How should real estate respond to e-commerce? We're all asked this question more and more frequently, and yet the landscape changes on a daily basis. The mid-year Toronto meeting to get the CRE perspective. But sitting in a hotel room, working on a laptop, linked to the internet, my bank, and my office, I wonder how it can't have an effect.
Real estate's long-term nature is a difficult match to the transition that internet commerce has brought upon us. One landlord I know has a suite, built and leased to an internet startup. The buildout went smoothly, the tenant signed off, and the rent checks come in a few days early every month. The only hitch - Nobody's ever moved in. By the time the 45-day buildout schedule was complete, the company was 30 times larger and had an entire building to itself down the road. As to the original space, all that remains is a monthly check.
So how does one underwrite e-commerce deals? A lease is an investment in the tenant, and should be viewed accordingly. An obvious concern is long-term viability. Peapod's recent woes illustrate this. But an equally relevant question is, will these companies survive success?

* _QUESTIONS ON THE MATERIAL_:
**a.** In the piece on real estate and e-commerce, how long was the buildout schedule for the suite leased to the internet startup?
**b.** Write the next part of the piece on real estate and e-commerce, picking up after its final sentence.
The collected data is separate material with no connection to the text on real estate and e-commerce.

* _Collected data_:
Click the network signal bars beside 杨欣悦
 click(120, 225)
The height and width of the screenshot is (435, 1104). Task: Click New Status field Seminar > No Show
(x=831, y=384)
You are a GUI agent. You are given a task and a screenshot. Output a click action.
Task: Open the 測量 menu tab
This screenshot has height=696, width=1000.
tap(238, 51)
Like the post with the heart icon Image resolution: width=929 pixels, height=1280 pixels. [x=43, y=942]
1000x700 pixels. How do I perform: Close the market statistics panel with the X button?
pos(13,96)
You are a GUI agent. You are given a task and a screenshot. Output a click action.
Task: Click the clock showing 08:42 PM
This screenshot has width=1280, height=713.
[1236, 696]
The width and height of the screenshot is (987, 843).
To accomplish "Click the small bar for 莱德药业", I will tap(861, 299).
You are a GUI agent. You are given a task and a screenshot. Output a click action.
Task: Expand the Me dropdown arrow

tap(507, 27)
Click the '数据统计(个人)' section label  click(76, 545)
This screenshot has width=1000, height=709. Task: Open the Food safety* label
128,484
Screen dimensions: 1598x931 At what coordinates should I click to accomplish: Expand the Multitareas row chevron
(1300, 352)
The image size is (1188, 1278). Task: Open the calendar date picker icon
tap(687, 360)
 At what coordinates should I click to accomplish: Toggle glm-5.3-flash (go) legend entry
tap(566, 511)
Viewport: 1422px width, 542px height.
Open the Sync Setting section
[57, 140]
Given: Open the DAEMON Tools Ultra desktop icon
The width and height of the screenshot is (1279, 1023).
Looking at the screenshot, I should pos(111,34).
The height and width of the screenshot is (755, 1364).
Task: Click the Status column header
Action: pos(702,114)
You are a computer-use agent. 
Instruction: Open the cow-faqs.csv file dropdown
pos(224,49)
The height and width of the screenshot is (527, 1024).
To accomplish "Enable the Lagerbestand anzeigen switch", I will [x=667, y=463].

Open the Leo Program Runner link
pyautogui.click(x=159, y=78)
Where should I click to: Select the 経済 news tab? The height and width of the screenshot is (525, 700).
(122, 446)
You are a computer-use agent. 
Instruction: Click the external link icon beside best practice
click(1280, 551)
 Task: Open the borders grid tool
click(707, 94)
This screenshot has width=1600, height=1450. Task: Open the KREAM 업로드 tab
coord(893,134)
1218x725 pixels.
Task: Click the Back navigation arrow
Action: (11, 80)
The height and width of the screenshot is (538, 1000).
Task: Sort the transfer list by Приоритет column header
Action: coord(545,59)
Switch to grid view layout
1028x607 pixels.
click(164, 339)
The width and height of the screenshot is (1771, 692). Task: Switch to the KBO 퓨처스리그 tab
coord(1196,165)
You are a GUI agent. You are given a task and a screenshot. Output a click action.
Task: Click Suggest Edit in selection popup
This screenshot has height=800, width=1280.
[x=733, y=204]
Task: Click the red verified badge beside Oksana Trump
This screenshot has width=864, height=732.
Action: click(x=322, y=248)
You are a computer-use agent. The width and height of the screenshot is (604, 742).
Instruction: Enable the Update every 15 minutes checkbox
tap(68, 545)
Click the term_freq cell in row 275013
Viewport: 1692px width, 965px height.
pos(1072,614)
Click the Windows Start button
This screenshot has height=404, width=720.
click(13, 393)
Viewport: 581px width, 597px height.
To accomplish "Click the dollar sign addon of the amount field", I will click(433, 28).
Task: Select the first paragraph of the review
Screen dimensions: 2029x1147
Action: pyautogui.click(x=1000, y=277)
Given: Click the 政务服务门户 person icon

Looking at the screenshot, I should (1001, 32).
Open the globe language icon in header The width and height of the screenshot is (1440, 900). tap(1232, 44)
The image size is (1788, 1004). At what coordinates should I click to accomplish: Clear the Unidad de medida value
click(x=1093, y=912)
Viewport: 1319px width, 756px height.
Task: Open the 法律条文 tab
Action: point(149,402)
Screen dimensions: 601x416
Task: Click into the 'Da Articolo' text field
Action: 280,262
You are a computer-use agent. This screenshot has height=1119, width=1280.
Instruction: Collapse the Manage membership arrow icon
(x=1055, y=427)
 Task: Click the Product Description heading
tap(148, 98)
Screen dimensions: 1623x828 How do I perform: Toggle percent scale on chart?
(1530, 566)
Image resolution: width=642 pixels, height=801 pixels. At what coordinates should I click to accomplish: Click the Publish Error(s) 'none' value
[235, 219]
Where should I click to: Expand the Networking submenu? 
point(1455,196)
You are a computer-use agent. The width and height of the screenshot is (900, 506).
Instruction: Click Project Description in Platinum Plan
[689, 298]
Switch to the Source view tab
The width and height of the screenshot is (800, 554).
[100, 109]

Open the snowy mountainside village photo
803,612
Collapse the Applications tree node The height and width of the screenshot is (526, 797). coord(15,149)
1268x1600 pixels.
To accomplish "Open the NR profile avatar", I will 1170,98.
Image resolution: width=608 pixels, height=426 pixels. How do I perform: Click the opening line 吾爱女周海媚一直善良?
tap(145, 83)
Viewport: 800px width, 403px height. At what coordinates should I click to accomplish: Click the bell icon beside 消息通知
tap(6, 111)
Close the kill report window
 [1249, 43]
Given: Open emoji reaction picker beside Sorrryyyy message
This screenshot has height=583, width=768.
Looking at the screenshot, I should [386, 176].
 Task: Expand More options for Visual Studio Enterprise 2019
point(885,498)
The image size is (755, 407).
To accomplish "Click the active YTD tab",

* _ANSWER SET_:
**a.** 45 days.

**b.**
When the e-commerce transition is complete, we may know what the market wants. But until then, finding a balance between short-term opportunity and long-term risk will remain a challenge.
There are relevant parallels. A few years ago, I invested in a biotech firm that made genetically engineered tomatoes. Their tomato doesn't rot immediately after it ripens, the way regular tomatoes do. It's vine-ripened, and shipped ripe. I bought shares shortly before FDA approval, and saw a nice 50% run-up in the space of two weeks when the approval came through. But after approval, this was no longer a biotech company. It was a tomato company. And the tomatoes it sold were, it turned out, more expensive to pack and ship, and went through different channels. They ripened without rotting, so they could be vine-ripened, instead of being picked as green billiard balls and then gassed when ready to sell.
This looked like good news back in the R&D stage. But once it turned into a tomato company this meant that it had to buy equipment used for picking and packing peaches, and use different, more expensive distribution channels.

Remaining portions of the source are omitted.